Since it would be too complicated to create a class blog where everyone posts their daily writing (ah!), you will each need to create a personal page on blogger.com and share your page with me. I also encourage you to share your page with others in the class but I am leaving that part up to you. Feel free to customize your page. You can make your page more private by only allowing me to view it, or you can share your link with those in your class and/or writing group.

The writer’s blog is a space for you to locate, collect, and make sense of your thoughts about the content of the class and your own writing processes.
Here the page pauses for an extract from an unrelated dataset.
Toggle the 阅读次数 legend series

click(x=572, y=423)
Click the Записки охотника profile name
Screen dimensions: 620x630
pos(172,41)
You may use it as an online journal where you write about life and/or where you record your thoughts and ideas about your writing work. It is also the location where you will experiment as a writer. See my next post called “Writing Inspiration” for a list that may inspire you to write on any given day. You may also want to take a look at the progymnnastra exercises in our class textbook for more ideas about how to make constructive use of your blog.